La Croisette

Cette Croisette tient de la montre à grande complication: l’emballage est raffiné, le savoir-faire millimétré et le storytelling parfait. Au chic du lieu – le lounge gastronomique est installé dans un beau salon tendance, agrémenté de profonds fauteuils à oreilles où les convives prennent place – répond un service en gants blancs d’une magnifique prévenance. Et la cuisine, elle, a pris un véritable envol depuis l’an passé.

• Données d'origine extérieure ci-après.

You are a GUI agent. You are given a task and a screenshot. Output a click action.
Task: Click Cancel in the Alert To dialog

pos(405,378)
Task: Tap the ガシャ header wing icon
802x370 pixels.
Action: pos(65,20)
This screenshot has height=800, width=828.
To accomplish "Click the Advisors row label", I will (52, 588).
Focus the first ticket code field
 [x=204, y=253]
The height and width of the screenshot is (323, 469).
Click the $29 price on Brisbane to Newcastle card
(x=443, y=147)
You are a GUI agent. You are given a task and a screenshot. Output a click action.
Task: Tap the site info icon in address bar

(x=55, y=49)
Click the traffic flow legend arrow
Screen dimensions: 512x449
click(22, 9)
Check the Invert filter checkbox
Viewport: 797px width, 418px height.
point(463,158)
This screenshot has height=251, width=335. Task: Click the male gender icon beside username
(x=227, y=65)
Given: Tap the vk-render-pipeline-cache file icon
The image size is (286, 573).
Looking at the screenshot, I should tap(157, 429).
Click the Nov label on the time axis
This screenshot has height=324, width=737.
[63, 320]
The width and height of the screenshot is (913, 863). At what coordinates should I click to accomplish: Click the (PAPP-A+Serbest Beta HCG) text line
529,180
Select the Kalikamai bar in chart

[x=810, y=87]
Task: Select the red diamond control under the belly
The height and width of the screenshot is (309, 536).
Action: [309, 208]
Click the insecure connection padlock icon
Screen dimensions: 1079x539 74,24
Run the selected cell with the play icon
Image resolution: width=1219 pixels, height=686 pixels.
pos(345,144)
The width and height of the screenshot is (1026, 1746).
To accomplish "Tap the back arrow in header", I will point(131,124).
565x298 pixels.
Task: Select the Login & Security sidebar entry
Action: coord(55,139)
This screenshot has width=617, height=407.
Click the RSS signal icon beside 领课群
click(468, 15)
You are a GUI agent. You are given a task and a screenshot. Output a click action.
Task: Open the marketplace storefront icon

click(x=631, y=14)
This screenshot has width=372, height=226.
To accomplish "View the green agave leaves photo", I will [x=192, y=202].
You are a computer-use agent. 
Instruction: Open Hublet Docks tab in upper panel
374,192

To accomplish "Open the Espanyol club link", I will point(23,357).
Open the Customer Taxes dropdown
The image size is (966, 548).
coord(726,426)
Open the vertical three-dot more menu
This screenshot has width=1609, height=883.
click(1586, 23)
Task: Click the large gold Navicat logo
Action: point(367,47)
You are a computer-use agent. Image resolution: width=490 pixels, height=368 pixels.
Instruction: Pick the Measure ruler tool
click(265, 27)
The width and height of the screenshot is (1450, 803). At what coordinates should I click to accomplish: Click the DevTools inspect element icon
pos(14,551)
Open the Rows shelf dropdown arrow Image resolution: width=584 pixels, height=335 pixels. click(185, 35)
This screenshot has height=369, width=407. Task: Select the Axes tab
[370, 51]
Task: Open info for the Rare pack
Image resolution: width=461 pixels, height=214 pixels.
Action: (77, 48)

Tout commence fort bien avec des amuse-bouches en dînette à la mise en scène soignée: radis en coque de beurre, croustille de pomme de terre au jambon cru et crème de topinambour agrémentée de céleri, de tomate séchée et de salicorne en verrine qui embaume la fève tonka. C’est complexe, mais convaincant. On note encore les sept pains maison et leurs trois beurres, et la très jolie carte de vins plutôt prestigieux mais affichant des tarifs très avenants. Et voici qu’arrive un tartare de saumon aux chips de céleri offrant un aimable dialogue de saveurs et de textures. Puis on passe en mode grande gastronomie avec un plat d’un luxe inouï: une effilochée de langoustine déposée sur une gelée de homard et coiffée d’une généreuse couche de caviar osciètre impérial. C’est beau, frais, équilibré et dressé avec maestria, avec de petits dômes de chou-fleur pertinents et gourmands.
On poursuit sur la même ligne avec un nouveau dressage superbe pour ce millefeuille de perche Loë émiettée auquel de l’avocat tendre et de la tomate goûteuse confèrent onctueux pour l’un, fraîcheur pour l’autre. Le tout est rehaussé d’exquis points de mangue. On poursuit avec un original, mais peut-être inutile, coup du milieu mêlant melon glacé et en billes, poivre du Sichuan, menthe poivrée et tuile de jambon cru. Il annonce le lieu jaune et ses petits légumes de saison en merveilleuse émulsion au safran. Puis s’avance le bœuf en tronçons à la cuisson parfaite. Une sauce au porto, de la moelle panée et du caviar St. James l’accompagnent avec bonheur. Clou du spectacle, le dessert en forme de pot de fleur chocolaté agrémenté de griottes. Un sans-faute, donc, qui induit un point de plus et pourrait bien en annoncer d’autres.